Con tres de los mejores "pianotríos" del repertorio, los prestigiosos instrumentistas del Trío Arriaga confirmaron en Las Palmas su bien ganada fama. El concierto para la Sociedad Filarmónica, celebrado el miércoles en el Paraninfo universitario, sorprendió al nutrido público, que estalló al final en ovaciones y bravos. El violinista Felipe Rodríguez, formado en parte en el Conservatorio de Las Palmas y ya, a sus 29 años, concertino de la Gulbenkian lisboeta; el violonchelista David Apellániz y el pianista Daniel Ligorio hicieron generoso alarde de ese punto feliz en que cultura y excelencia técnica coinciden con la fe y el entusiasmo de hacer música. La juventud de los tres, compatible con carreras muy ricas en concierto y pedagogía, se dejó notar en la idónea delineación de tres estéticas diferenciadas y en el vitalismo sin rutina de una ejecución que siempre va a más.

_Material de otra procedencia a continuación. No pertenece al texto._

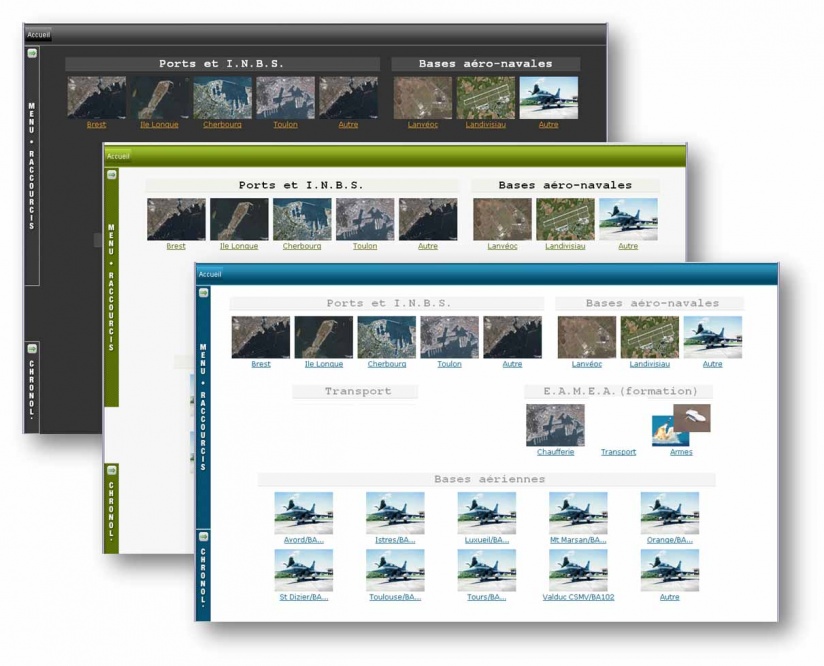Open the Chaufferie link under E.A.M.E.A.
The height and width of the screenshot is (666, 824).
(x=555, y=452)
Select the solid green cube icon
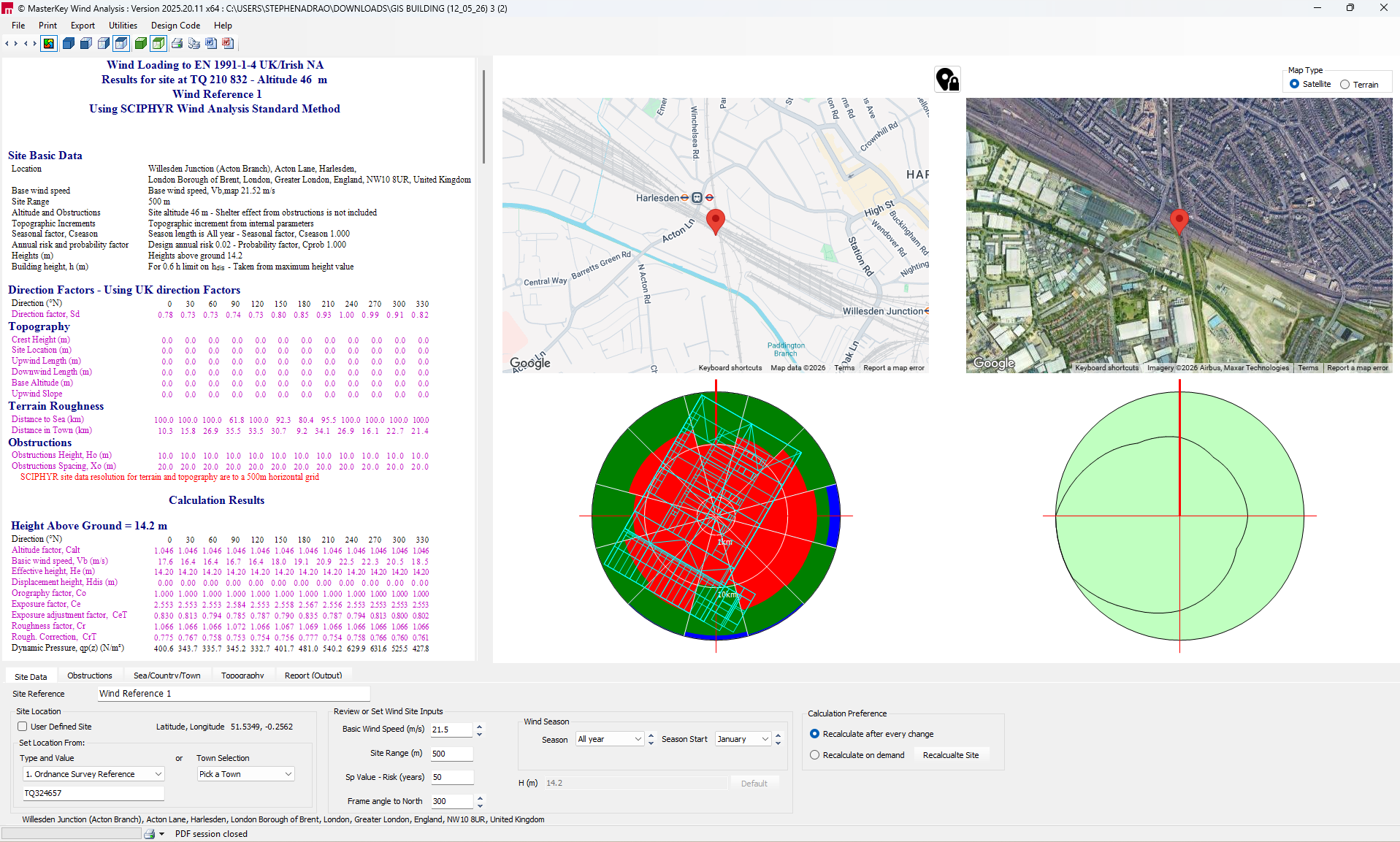 point(141,44)
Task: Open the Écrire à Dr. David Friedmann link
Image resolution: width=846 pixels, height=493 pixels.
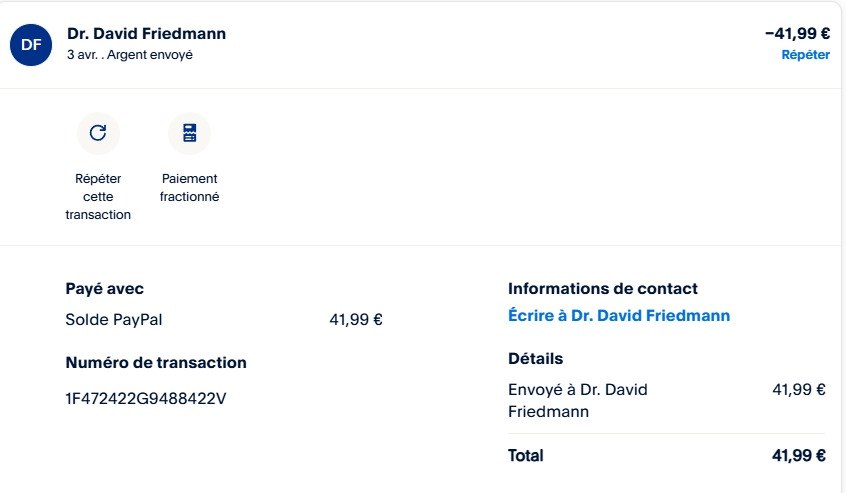Action: (x=619, y=316)
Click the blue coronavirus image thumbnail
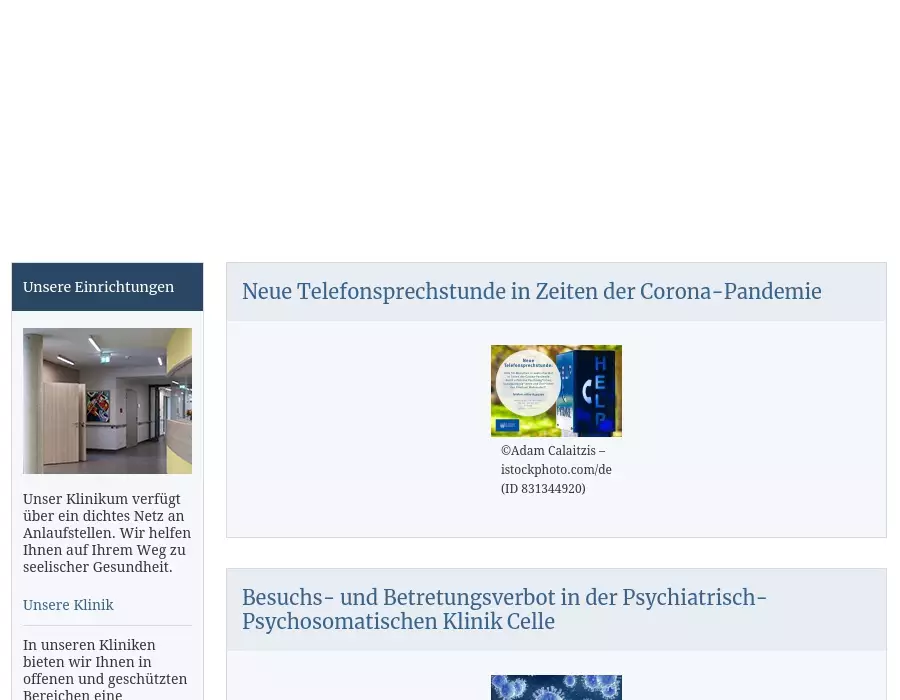The height and width of the screenshot is (700, 900). pos(556,688)
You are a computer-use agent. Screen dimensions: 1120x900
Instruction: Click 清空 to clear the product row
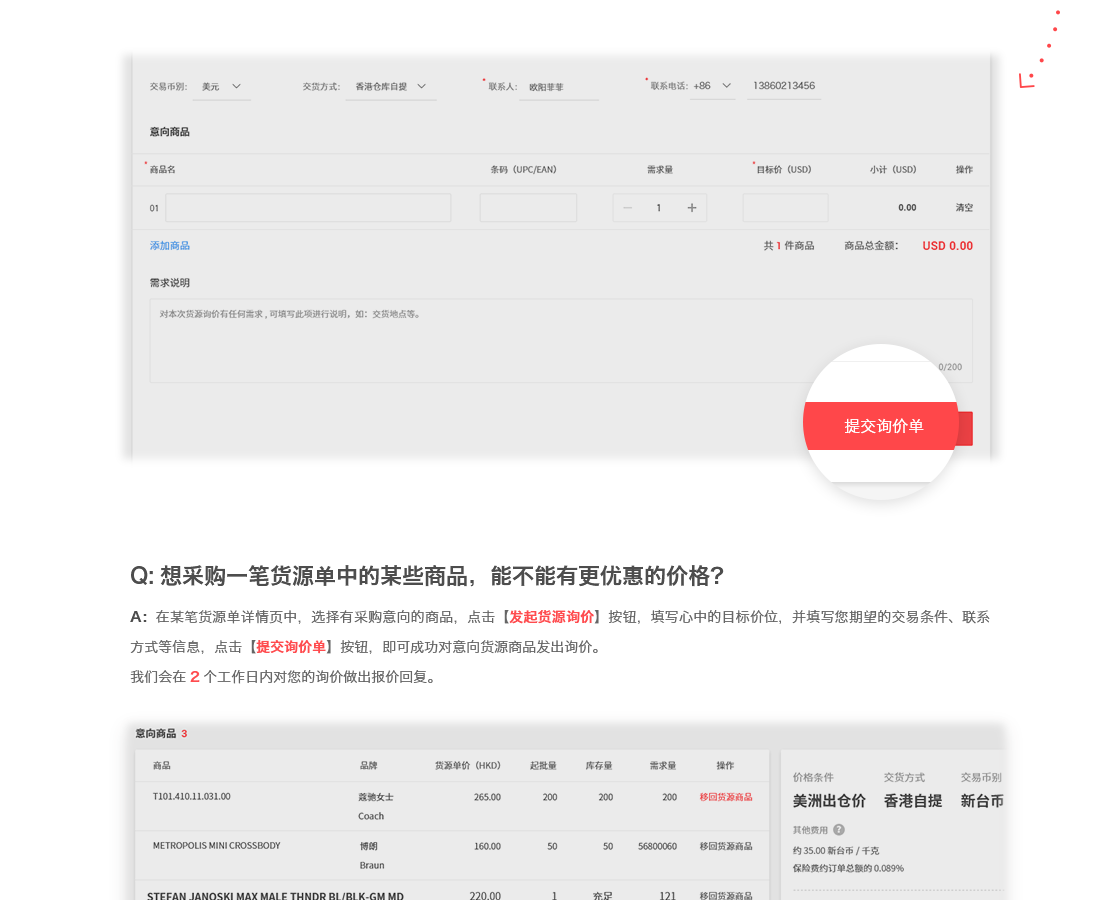coord(963,208)
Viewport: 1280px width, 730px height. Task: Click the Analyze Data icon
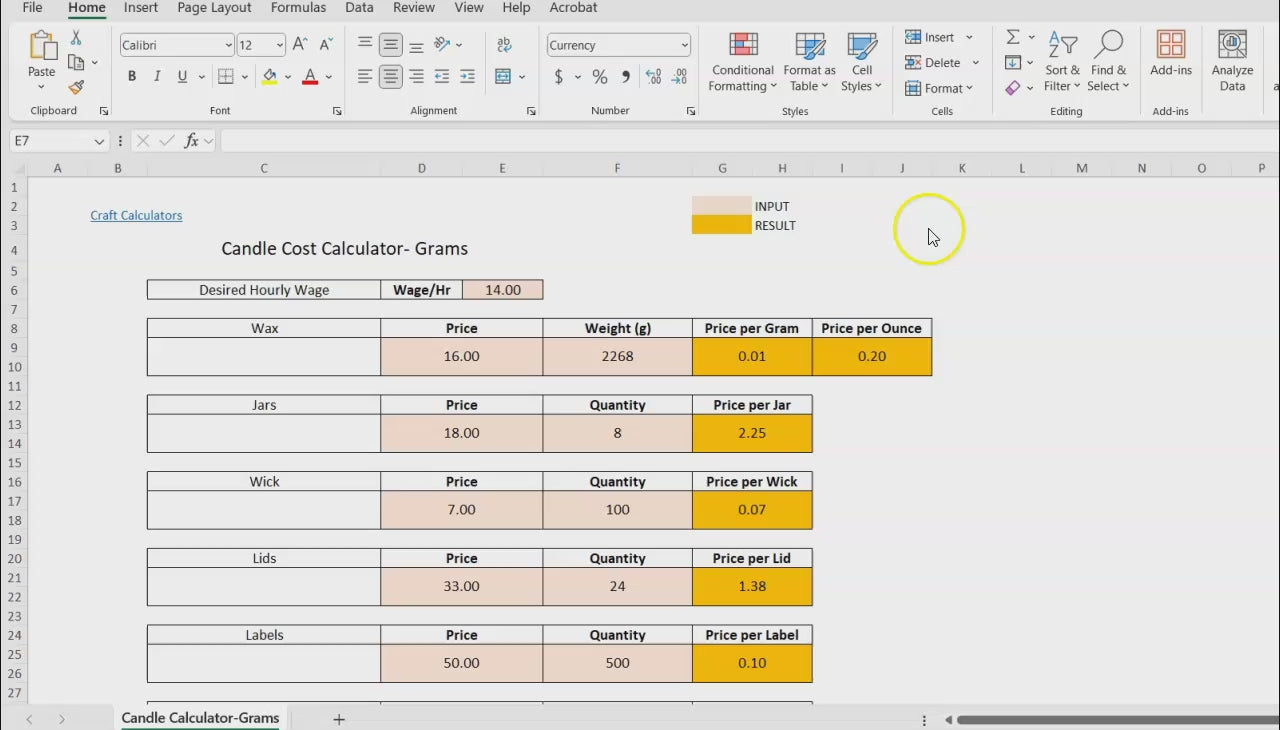1232,62
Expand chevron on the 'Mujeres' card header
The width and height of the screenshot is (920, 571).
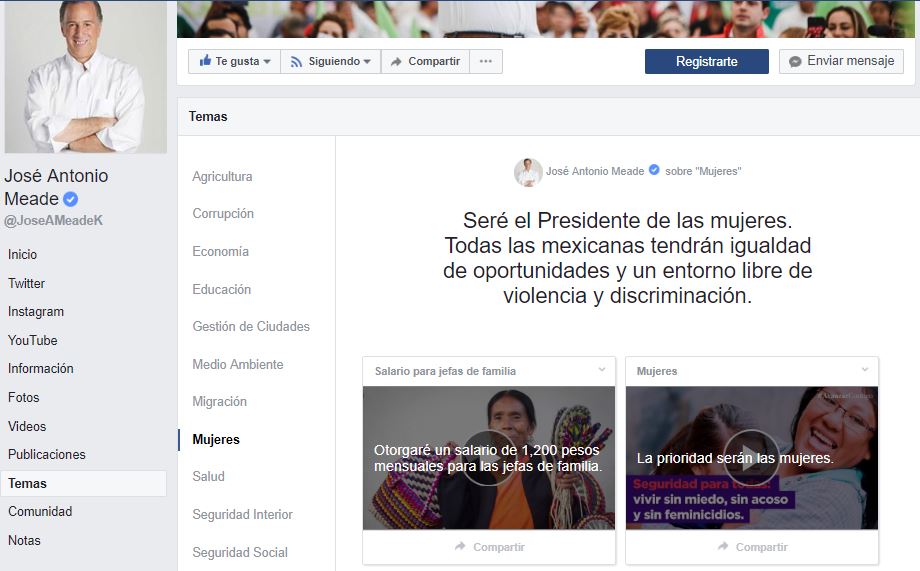(x=866, y=370)
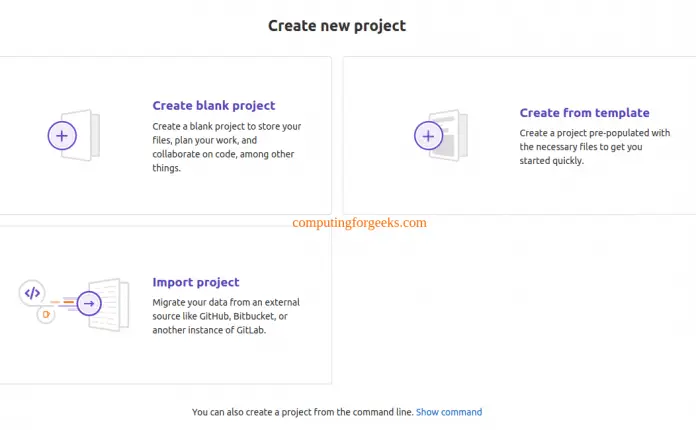Click the plus icon on Create from template
Screen dimensions: 696x430
click(428, 135)
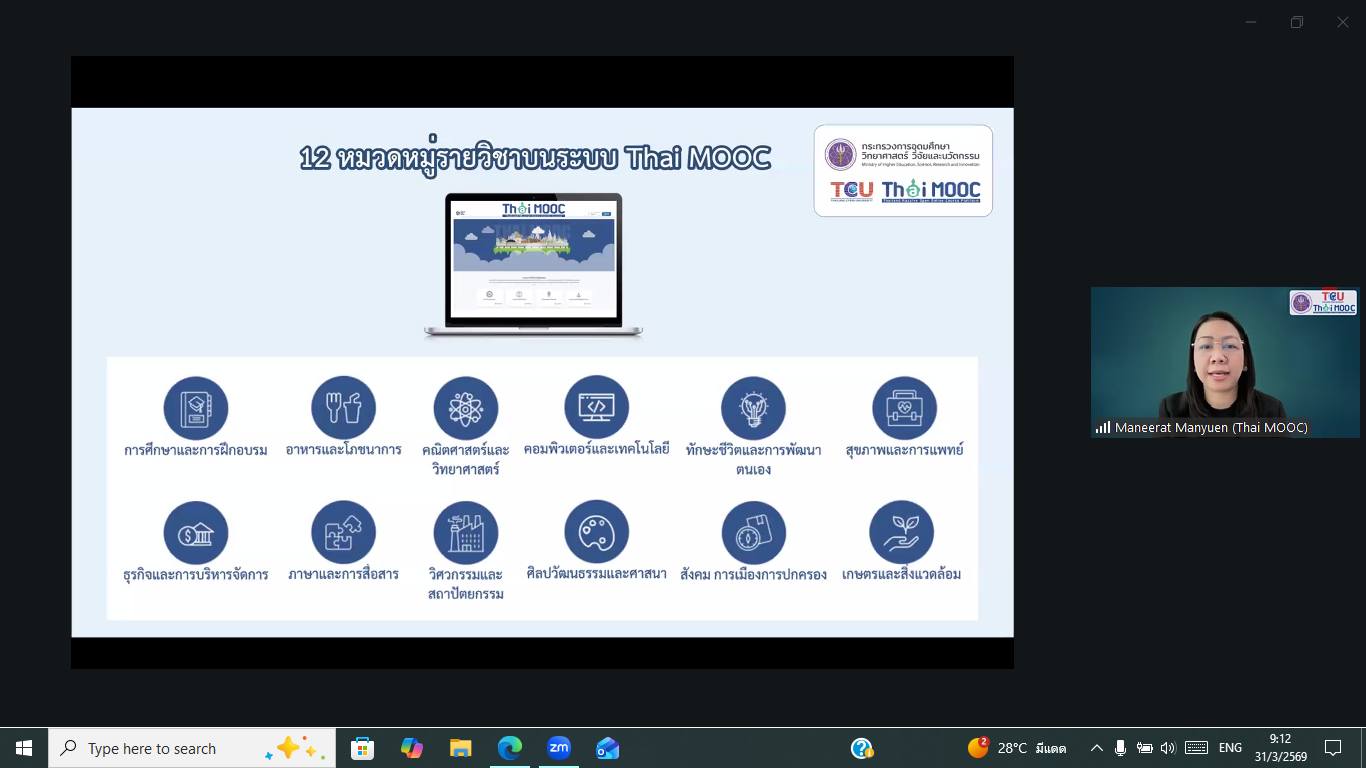Open the Computer and Technology category icon
Viewport: 1366px width, 768px height.
(x=596, y=407)
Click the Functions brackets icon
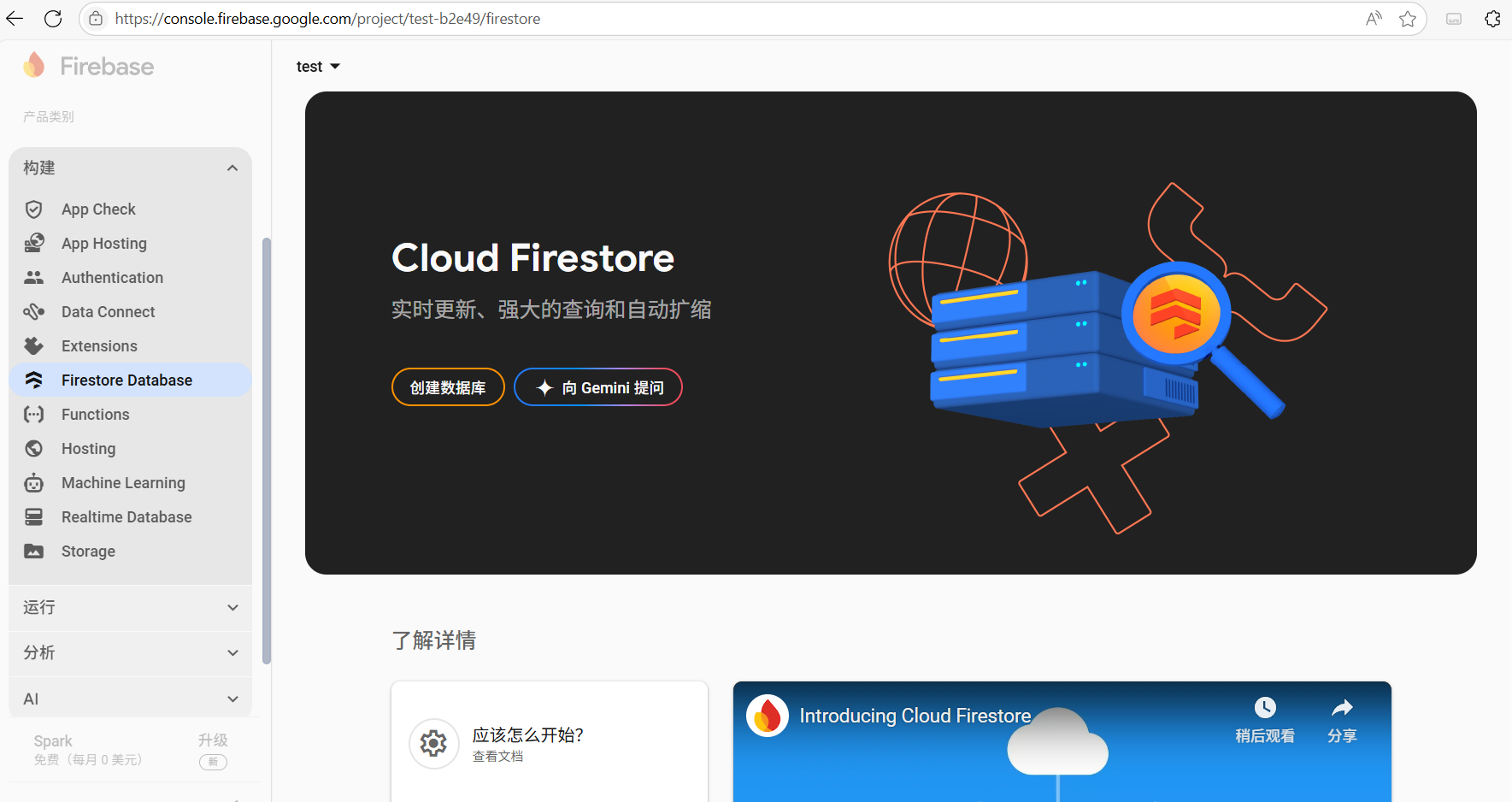Image resolution: width=1512 pixels, height=802 pixels. click(34, 415)
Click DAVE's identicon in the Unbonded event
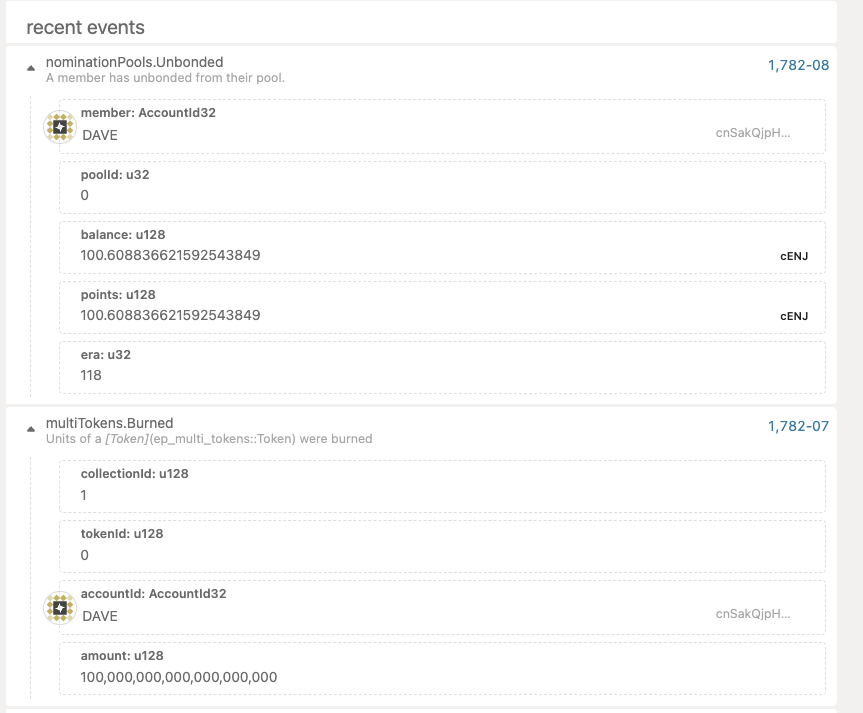863x713 pixels. click(59, 127)
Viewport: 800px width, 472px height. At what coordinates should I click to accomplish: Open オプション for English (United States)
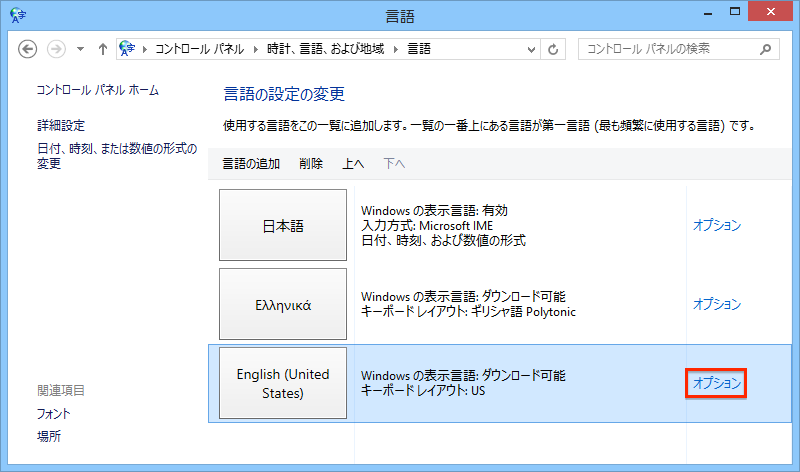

El Trío "Fantasma" (Op.70, 1) de Beethoven, primera pieza en programa, fue la carta de presentación que, a partir de una escritura perfecta, exige la perfecta realización. El conjunto lució con mesura los valores virtuosos individuales, muy imbricado en la planificación y los equilibrios de la triple voz, desde el rotundo tema de corcheas con que arranca hasta el afirmativo presto final y, sobre todo, el romanticismo goticista, la vaguedad nocturna del Largo, sencillamente genial. A continuación, el tercero y último de los pianotríos de Brahms (Op.101) fundió la madurez de sus memorables cuatro movimientos, su sobria grandeza y la concisión de los elementos expresivos con la no menos madura lectura de los intérpretes, entregados a fondo en desarrollos de gran complejidad rítmica, melodías confiadas alternativamente a cada uno de ellos, complejas urdimbres temáticas y, de nuevo en el tiempo lento, una canción espléndidamente "vocalizada" por las cuerdas y el teclado.

Finalmente, con el segundo Trío (Op.67) de Shostakovich remataron magistralmente la sesión. La escritura novedosa y original, difícil en forma y contenido, recibió un trato inmejorable. El sobreagudo del violoncello sobre armónicos extremos, con el violín como segunda voz grave, preludió desde el canon de entrada un universo conceptual y acústico muy distante de las obras anteriores. La agilidad de los motivos pianísticos y el diálogo tierno o abrupto de los dos arcos fueron desgranando un discurso brillantísimo hasta el excitante final que transforma la temática elegiaca en una monumental danza de espectros. Después de esta conclusión formidable, los intérpretes regalaron una aérea y bien cortada versión de La primavera, primera pieza de las Estaciones porteñas de Piazzolla.